But Robert, whose book Of Paradise and Power was supposedly a great influence on George W.'s worldview, is chugging right along, this time playing every feverish right-wingers' favorite game, 'How Many Clichés About Those Spineless European Surrender Monkeys Can I Pack Into a Single Washington Post Column?'

Let's catch up with his musings about Obama supposedly making the "conservative" Europeans uneasy:

[What the] Europeans yearn for in their self-contained world is stability and predictability, a little peace and quiet ... They don't want more excitement... [They share] a mortal fear of the turmoil that can be caused by unconstrained ambitions, both national and individual. The German people, for whom and by whom the European Union was consecrated, want to be constrained. The E.U.'s economic strictures, which now act as a barrier to Keynesian deficit spending, were put there by the Germans, for whom memories of inflation, not depression, are the great nightmare. The Germans and French prefer welfare payments to government stimulus spending, for they are part of the passive system of social safety nets on which their citizens have grown so comfortably dependent.

____________________

» WRITTEN EXERCISE 1: Which book by Robert does the passage about his Washington Post column mention?
» WRITTEN EXERCISE 2: Summarize the passage about Robert's Washington Post column in two sentences.
» WRITTEN EXERCISE 3: Write the next part of the passage about Robert's Washington Post column, picking up after its final sentence.
The items after this passage aren't needed for anything here.

» SUPPLIED INFORMATION:
____________________

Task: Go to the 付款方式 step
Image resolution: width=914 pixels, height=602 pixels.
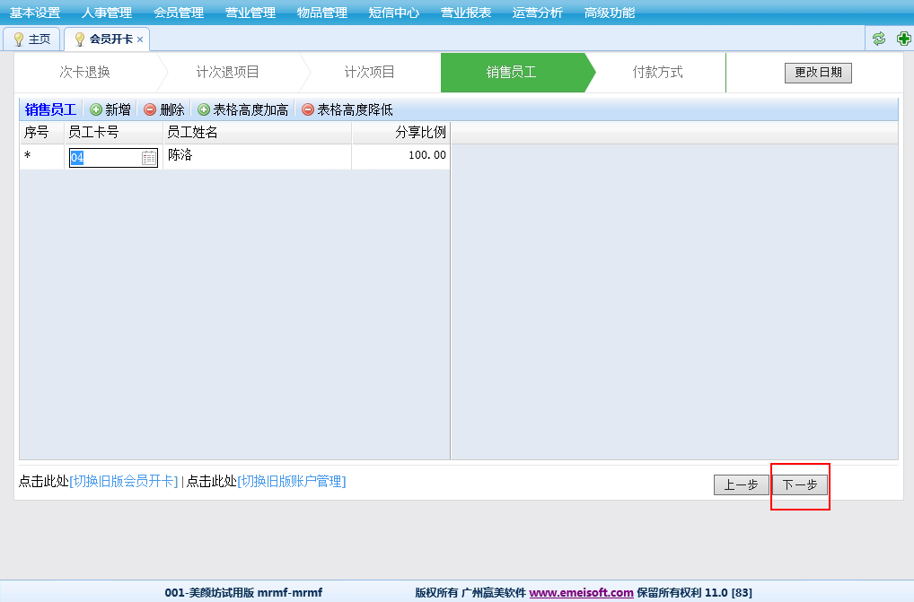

____________________

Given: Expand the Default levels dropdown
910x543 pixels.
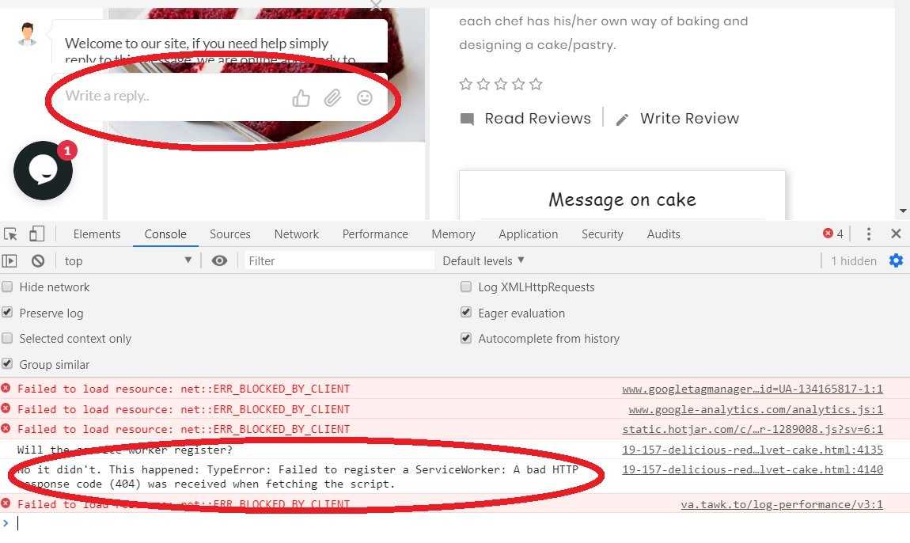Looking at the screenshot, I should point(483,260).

____________________

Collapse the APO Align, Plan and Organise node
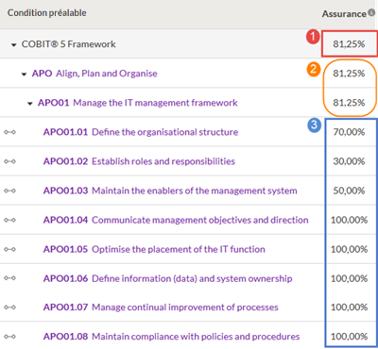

____________________

» EXPECTED ANSWER 1: Of Paradise and Power.

» EXPECTED ANSWER 2: The writer mocks Robert, whose book Of Paradise and Power was supposedly a great influence on George W.'s worldview, for packing clichés about Europeans into a Washington Post column on Obama unsettling them. The quoted column says Europeans crave stability and fear unconstrained ambition, that Germans imposed the E.U.'s limits on deficit spending because inflation is their great nightmare, and that Germans and French prefer welfare payments to stimulus spending.

» EXPECTED ANSWER 3:
They do have deficit spending rules, but "welfare payments" -- things like food stamps and unemployment benefits -- are, of course, the "government stimulus spending" that brings the greatest bang for the buck. Or, as the New York Times put Kagan's argument:

The Europeans say they have no need for further stimulus right now because their social safety nets, derided in good times by free market disciples as sclerotic impediments to growth, are automatically providing the spending programs that the United States Congress has to legislate.

Europe’s extensive job protections and unemployment benefits are “bad in the upswing, because firms don’t dare to hire people, because then they are glued to them,” said Hans-Werner Sinn, president of the Ifo Institute for Economic Research in Munich. “In the downswing, it’s good if the people are glued to the companies. They keep their jobs. They keep their income. They keep consuming.”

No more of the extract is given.